Terkait dengan lengsernya Mursi dan tersingkirnya PKK, terdapat dua skenario politik yang mungkin akan terjadi di Mesir. Pertama, keputusan untuk menyingkirkan PKK bisa jadi memicu resistensi dan reaksi politik dari IM, yang kemudian berdampak pada instabilitas ekonomi dan politik Mesir di masa yang akan datang.

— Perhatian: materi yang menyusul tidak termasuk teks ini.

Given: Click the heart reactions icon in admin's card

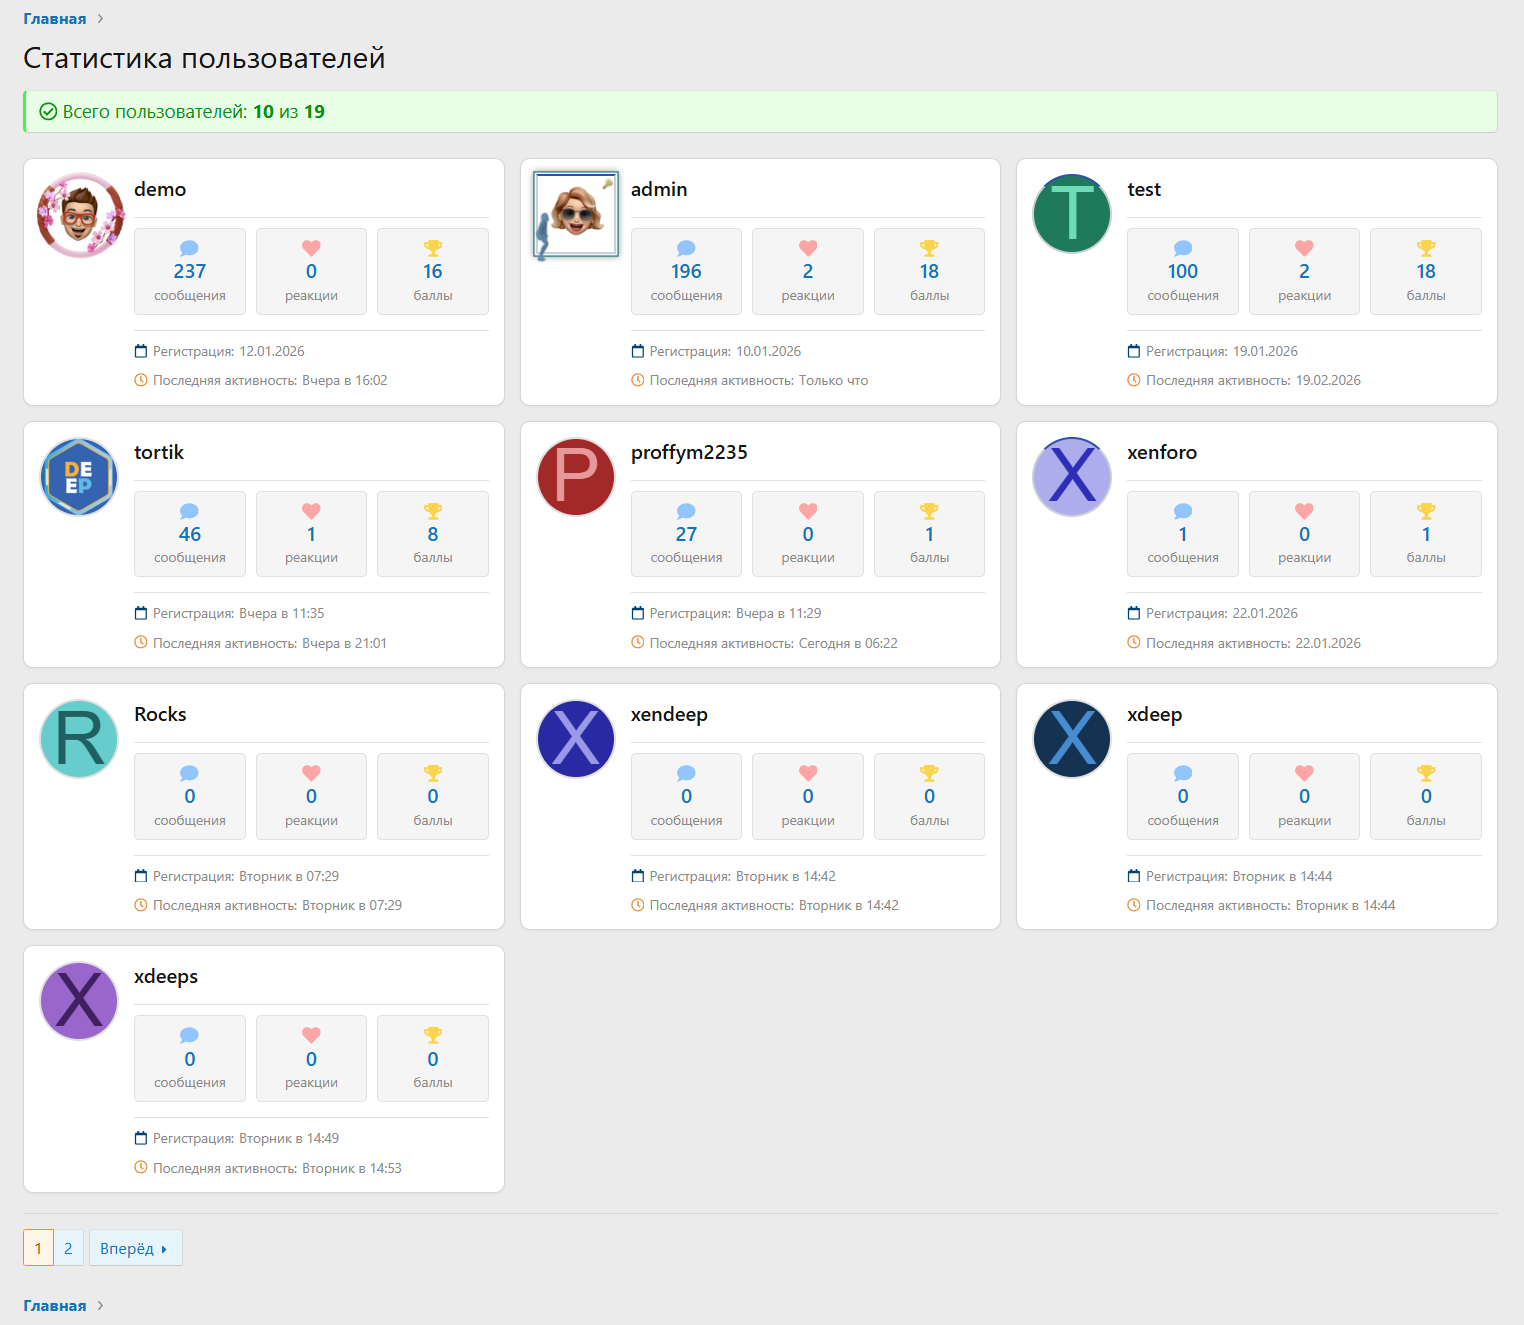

Kedua, lengsernya Mursi yang terpilih secara demokratis juga bisa memicu instabilitas di Mesir karena hal itu bisa dijadikan referensi bagi kekuatan politik tertentu di Mesir untuk menggulingkan presiden terpilih secara demokratis lainnya ketika popularitasnya menurun.

Oleh karena itu, agar skenario politik buram tadi tidak terjadi, rakyat Mesir membutuhkan pemerintahan yang sah, stabil, dan kredibel, serta memiliki manajemen kebijakan dan reformasi ekonomi politik yang efektif.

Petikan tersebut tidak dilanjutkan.